For a full list of BASHing data blog posts, see the index page.
Curse of the CSV monster
CSV stands for "comma-separated values" and as a tabular data format it's been around for more than 40 years. Nevertheless, CSV doesn't always mean comma-separated. There are plenty of ".csv" files out there that use the tab character, a colon or a semicolon as a field separator instead of a comma.
That isn't the biggest problem with CSVs, however. Imagine you were designing a new digital format for text data in tables, and you needed a character to tell a text-parser that one data field had ended and another was about to start. Would you choose the second most commonly used punctuation character for this job? Wouldn't you realise how likely it is that your field-separating character would also occur within a data field?
Well, what's done is done. So as not to confuse the CSV parser, you put double quotes around any data field containing an embedded comma. Other CSV-producers might also put double quotes around every field containing white space, and still others put double quotes around every field, just to be safe.
Of course, all this double-quoting means that double quotes within fields should also be double-quoted, to avoid being mistaken for "escape" double quotes. And so we arrive at the godawful mess called the CSV format, in which any of the following versions might be found for the same 5-field record:
"Smith, Andrew",0417 563 294,""The Croft"",Middleboro,Vic
"Smith, Andrew","0417 563 294",""The Croft"",Middleboro,Vic
"Smith, Andrew","0417 563 294",""The Croft"","Middleboro","Vic"
In A Data Cleaner's Cookbook I give four reasons why I prefer tab-separated value (TSV) format to CSV.
Smith, Andrew | 0417 563 294 | "The Croft" | Middleboro | Vic |
See the Cookbook for details, but in a nutshell: you avoid comma-escaping hassles, you can display fields neatly in a text editor or terminal, you can move data between text file and spreadsheet easily, and you don't have to specify a field separator for command-line tools like cut and paste. There are various ways to convert CSVs to TSVs on the command line, depending on how the CSV is built. Sometimes, however, there are complications, as in the example below.
The CSV table I was working with had a header line, 16715 uniquely numbered records and 25 fields. I'll call this file "csv0". The file was windows-1252 encoded and grep found one line-ending Windows carriage return for each record, and no tab characters:
Alas, "csv0" also had lots of broken records caused by embedded newlines:
I changed the encoding of "csv0" from windows-1252 to UTF-8 with iconv, then deleted all the Windows carriage returns with tr -d '\r'. The resulting CSV was named "csv1".
Needless to say, command-line CSV programs don't automatically repair broken records while converting "csv1" to TSV. Here are three of the command-line CSV converters at work: csvquote, csvtool and csvformat from csvkit.
The function "broken" used below comes from the Cookbook and simply tallies up the number of tab-separated fields in each line of a file:
broken() { awk -F"\t" '{print NF}' "$1" | sort | uniq -c | sed 's/^[ ]*//;s/ /\t/' | sort -nr; }
Inspection of the line numbers for the broken records, now in TSV format, showed three patterns: two records split into 14 and 12 fields, six records with a 15/11 split and 21 records with a 14/2/11 split:
These all seemed to be simple splits, with no added characters before or after the unwanted line break. For example, here in "csv1" are the three lines from the first of the 14/2/11 splits, double-spaced for clarity:
While the broken records could be repaired on the command line after converting "csv1" to TSV, I decided to fix the broken records before conversion with the help of a GUI program. (I wouldn't torture a GUI program with a huge file this way, but 16716 lines isn't huge.)

◇ ◇ ◇

• _Problem 1_
Recast the paragraph of the CSV article that begins "See the Cookbook for details" as a bulleted list, keeping its main facts.
• _Problem 2_
Extend the CSV article, starting right after its final sentence.

• _Data_
◇ ◇ ◇

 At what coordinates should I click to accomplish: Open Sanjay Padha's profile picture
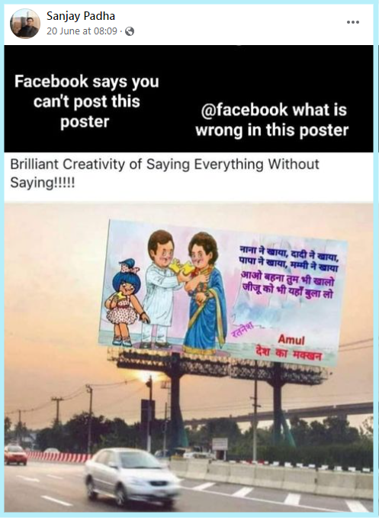point(25,24)
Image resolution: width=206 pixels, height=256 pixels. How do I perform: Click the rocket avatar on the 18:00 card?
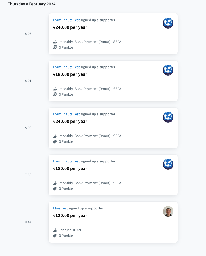pyautogui.click(x=168, y=117)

◇ ◇ ◇

• _Exercise response 1_
- TSV avoids comma-escaping hassles.
- TSV fields display neatly in a text editor or terminal.
- Data moves easily between a text file and a spreadsheet.
- Command-line tools such as cut and paste need no field separator specified.
- There are various command-line ways to convert CSV to TSV, depending on how the CSV is built.
- Sometimes there are complications, as in the example that follows.

• _Exercise response 2_
The GUI program was Gnumeric spreadsheet and I used the import/copy/paste trick to make it into a TSV. Before copying, though, I deleted all newline characters with Gnumeric's "Search and Replace" function (Ctrl+h). Gnumeric does the deletion only within records, leaving the newlines at the ends of records untouched. The resulting TSV text file had no broken records and the repairs had been neatly done (see below).
Getting back to those three "Andrew Smith" address versions I showed at the start of this post, I tried converting them with the command-line tools used above. As shown in the next screenshot the results were mostly unhappy. The successful "c2t" function is from the Cookbook.
Shaun Pankau points out that Perl has some dedicated CSV-wrangling code in Text::CSV, and that most Linux distros come with Perl. He suggests the following function:
csv2tsv() { file=$1; name=${file%.*}; perl -E 'use Text::CSV; \
my $csv = Text::CSV->new ({ binary => 1 }); \
open my $io, "<&STDIN" or die "$file: $!"; while (my $row = $csv->getline ($io)) \
{ say join "\t", @$row; }' <$file >${name}.tsv; }
CSV is OK on the command line for data files where no data item contains a comma, no escape-quoting is needed for correct parsing, there are no broken records and the locale doesn't use a comma instead of a period as a decimal separator. The datasets I audit aren't often like that. I dread getting data in CSV format because it usually means extra and often fiddly work. See here and here for similar opinions. A quote from the first source:
The problem here is two-fold: (1) the CSV format is just kind of awful and (2) many end-users complain when CSV parsers don’t “successfully” interpret the mis-formatted files they want to parse. To borrow language from the web, essentially all CSV parsers have been compelled to operate in quirks mode all the time...
I think it’s worth documenting just how little work would be required to replace CSV files with a format that’s far easier for machines to parse while only being slightly harder for humans to write. When I think about the trade-off between human and machine needs in computing, the CSV format is my canonical example of something that ignored the machine needs so systematically that it became hard for humans to use without labor-intensive manual data validation.
Please don't use CSV. I and many other command-line data-wranglers will be grateful.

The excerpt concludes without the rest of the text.